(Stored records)
----

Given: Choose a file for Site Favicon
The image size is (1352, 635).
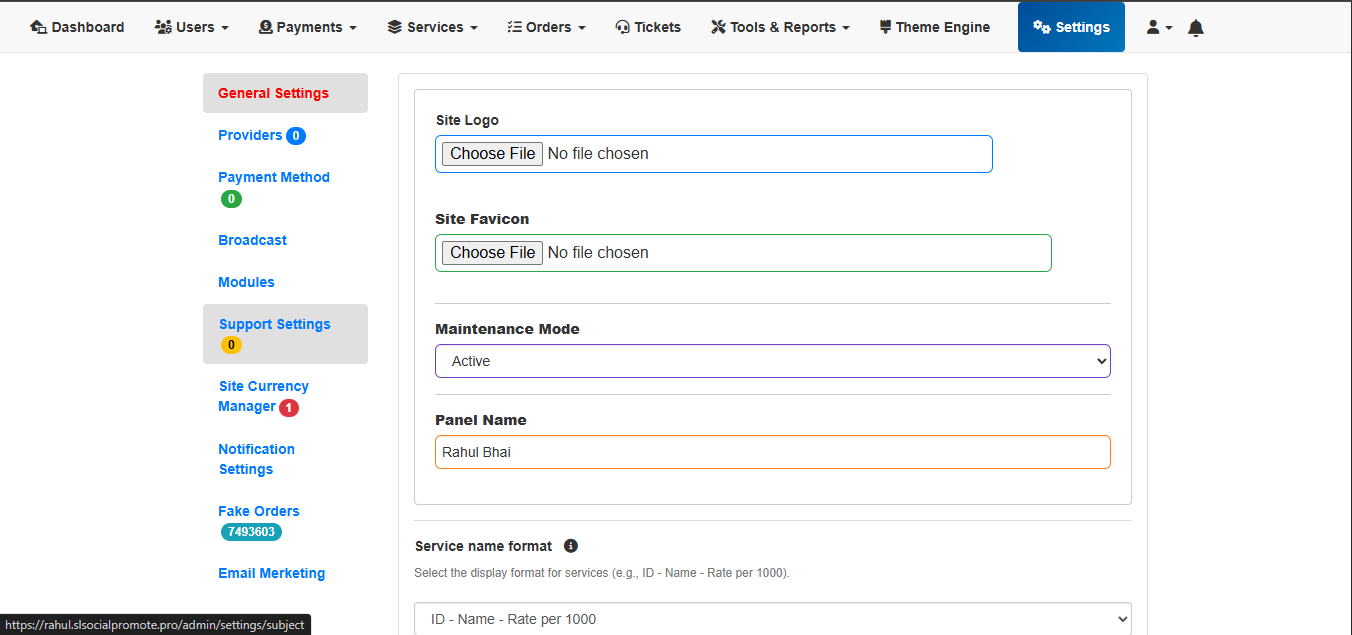Looking at the screenshot, I should pos(492,253).
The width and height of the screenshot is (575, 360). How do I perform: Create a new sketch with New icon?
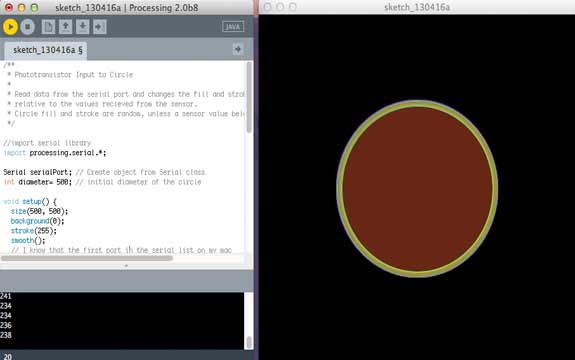click(48, 27)
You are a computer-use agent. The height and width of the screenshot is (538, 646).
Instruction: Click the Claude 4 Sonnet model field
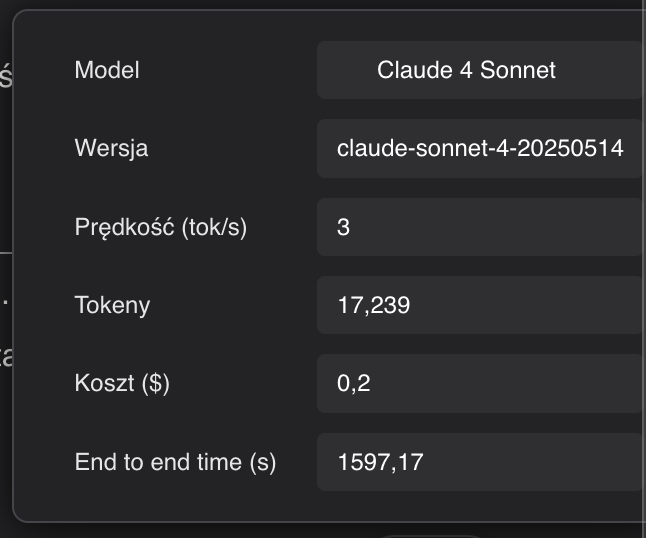pyautogui.click(x=478, y=70)
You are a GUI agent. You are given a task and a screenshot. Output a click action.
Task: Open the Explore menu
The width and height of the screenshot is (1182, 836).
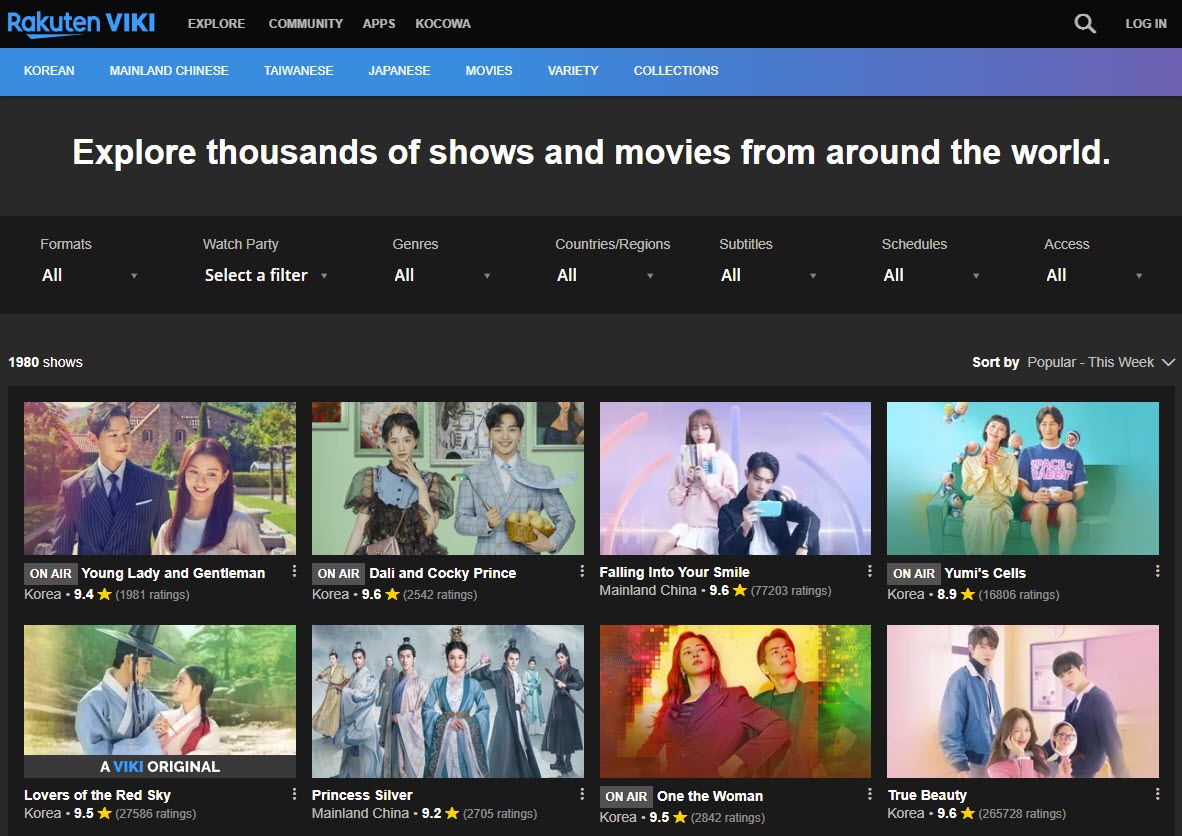216,23
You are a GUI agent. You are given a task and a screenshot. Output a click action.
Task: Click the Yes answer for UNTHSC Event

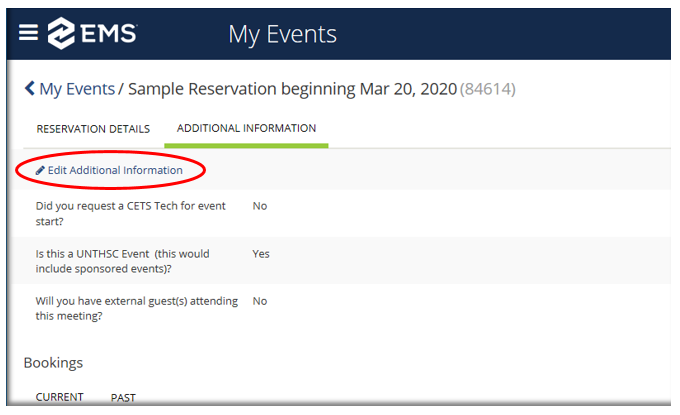point(261,254)
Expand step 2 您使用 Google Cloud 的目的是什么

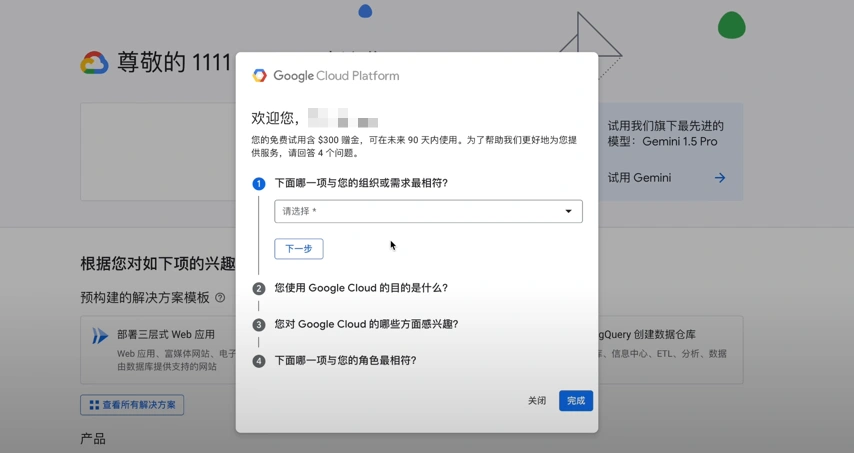pyautogui.click(x=361, y=288)
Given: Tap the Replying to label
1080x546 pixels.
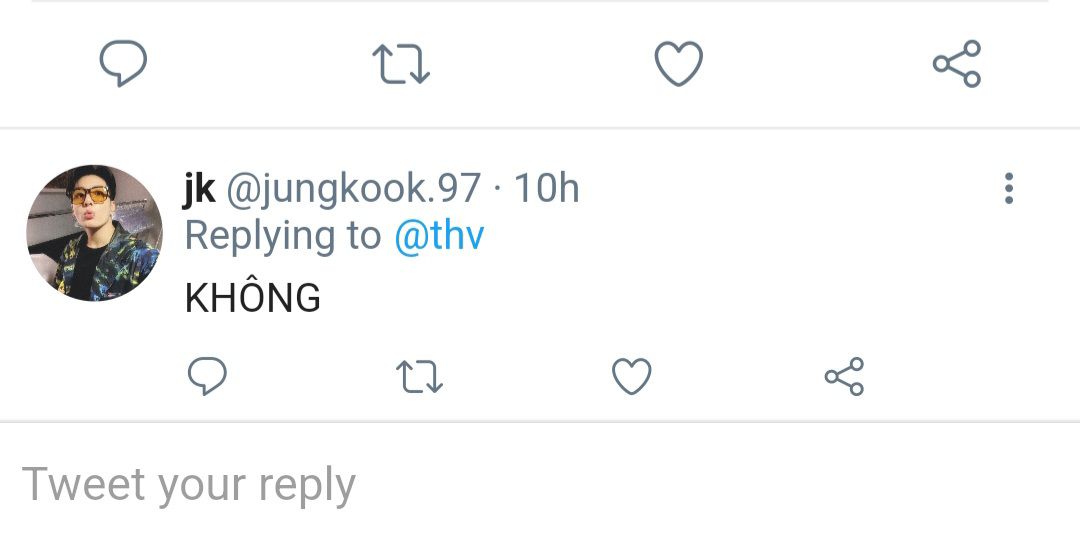Looking at the screenshot, I should click(x=282, y=236).
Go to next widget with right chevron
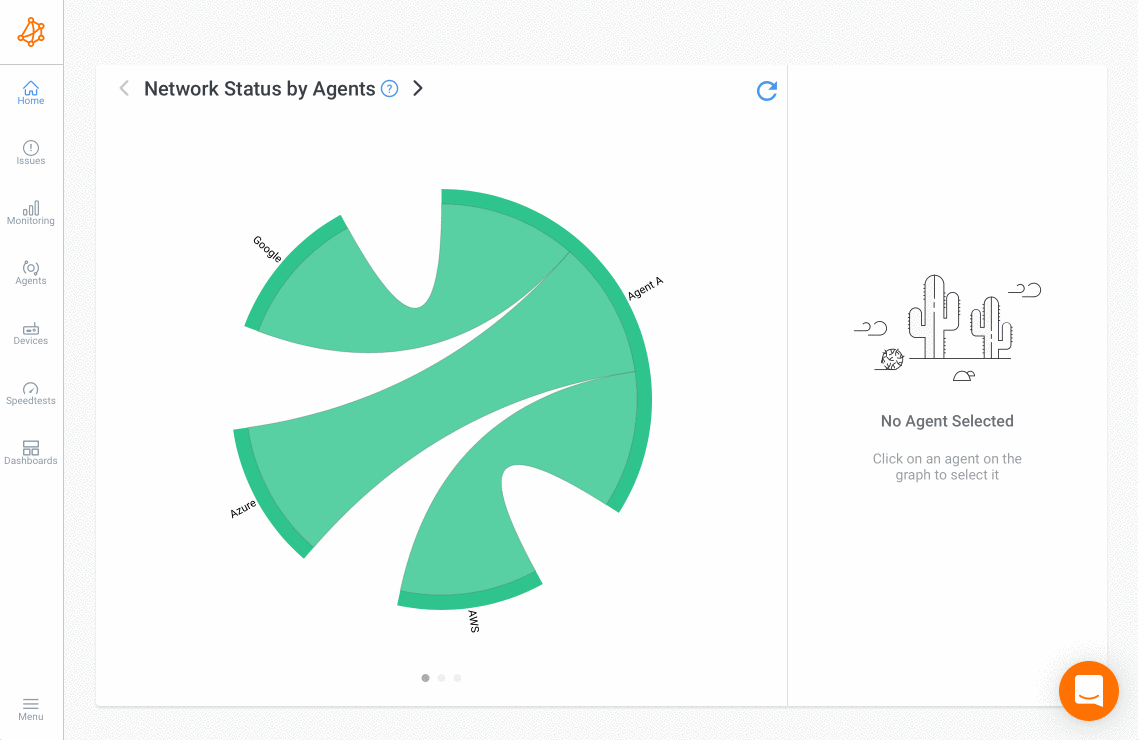 tap(418, 88)
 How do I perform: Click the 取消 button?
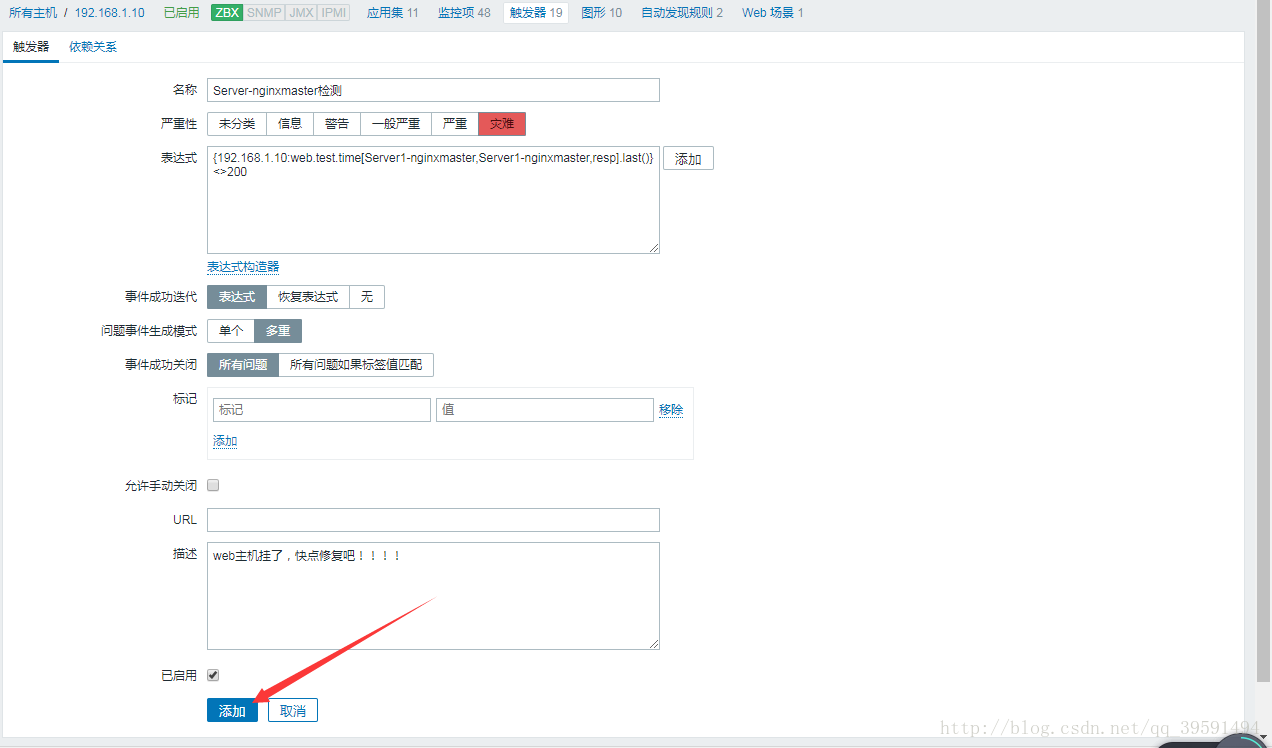[292, 709]
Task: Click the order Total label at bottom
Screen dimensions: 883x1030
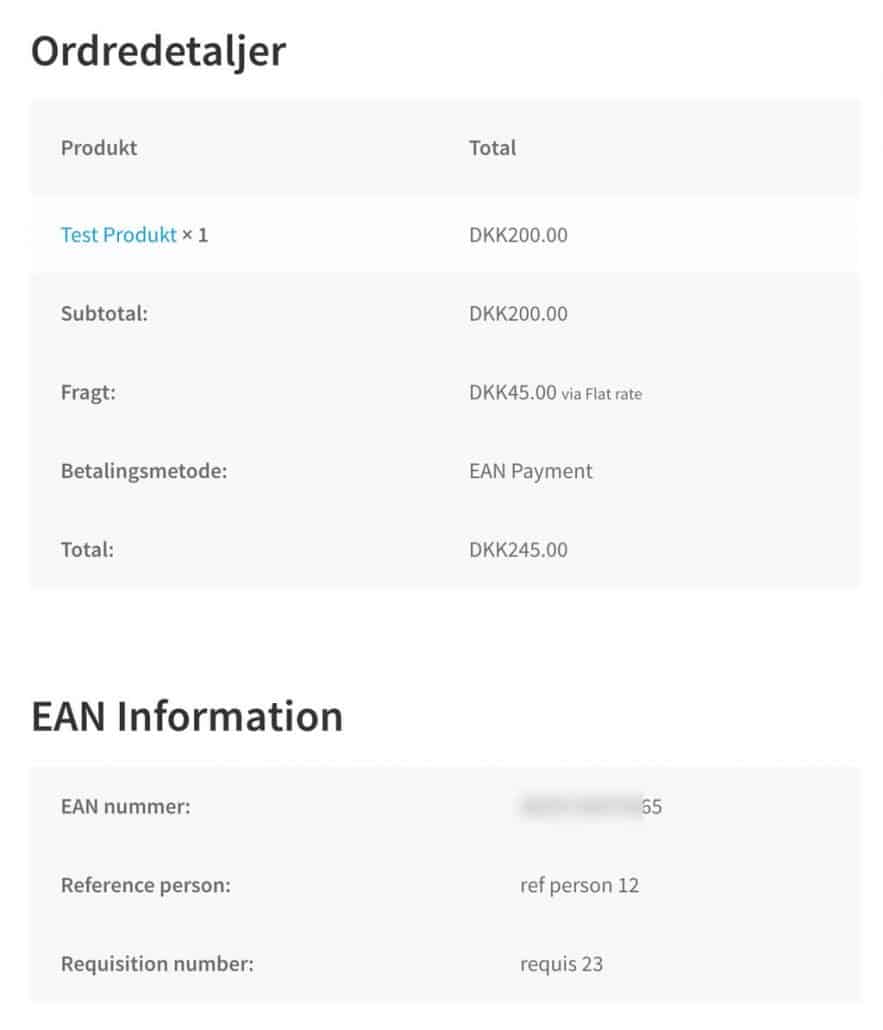Action: 87,550
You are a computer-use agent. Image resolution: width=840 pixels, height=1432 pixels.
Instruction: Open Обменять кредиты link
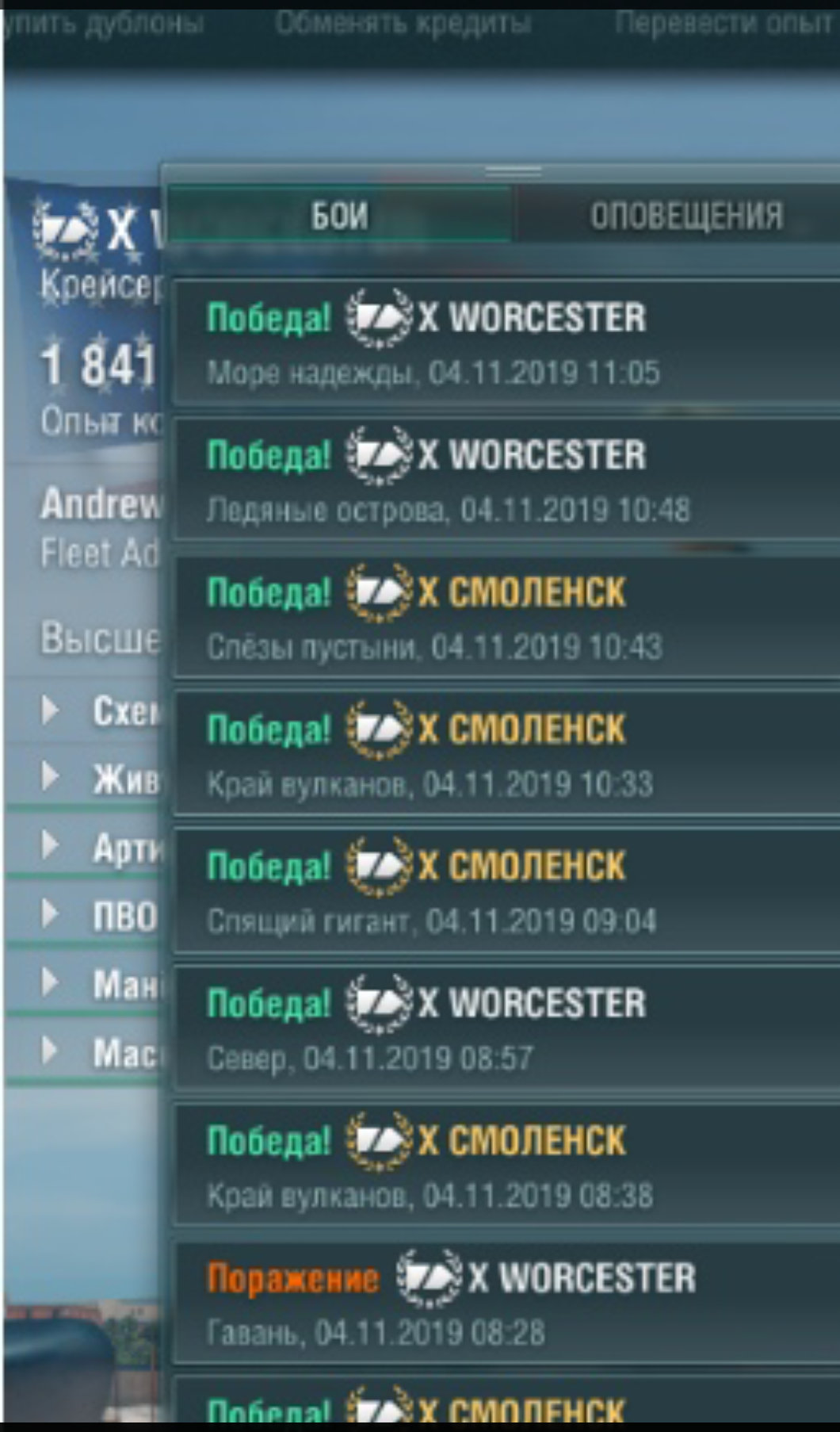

----

● **EXERCISE REQUIREMENTS**: Copy every line in the records above that contains the word "agent".

● **SOLUTION TO THE PROBLEM**:
You are a computer-use agent. The height and width of the screenshot is (538, 646).
You are a GUI agent. You are given a task and a screenshot. Output a click action.
You are a GUI agent. You are given a task and a screenshot. Output a click action.
You are a computer-use agent. Image resolution: width=840 pixels, height=1432 pixels.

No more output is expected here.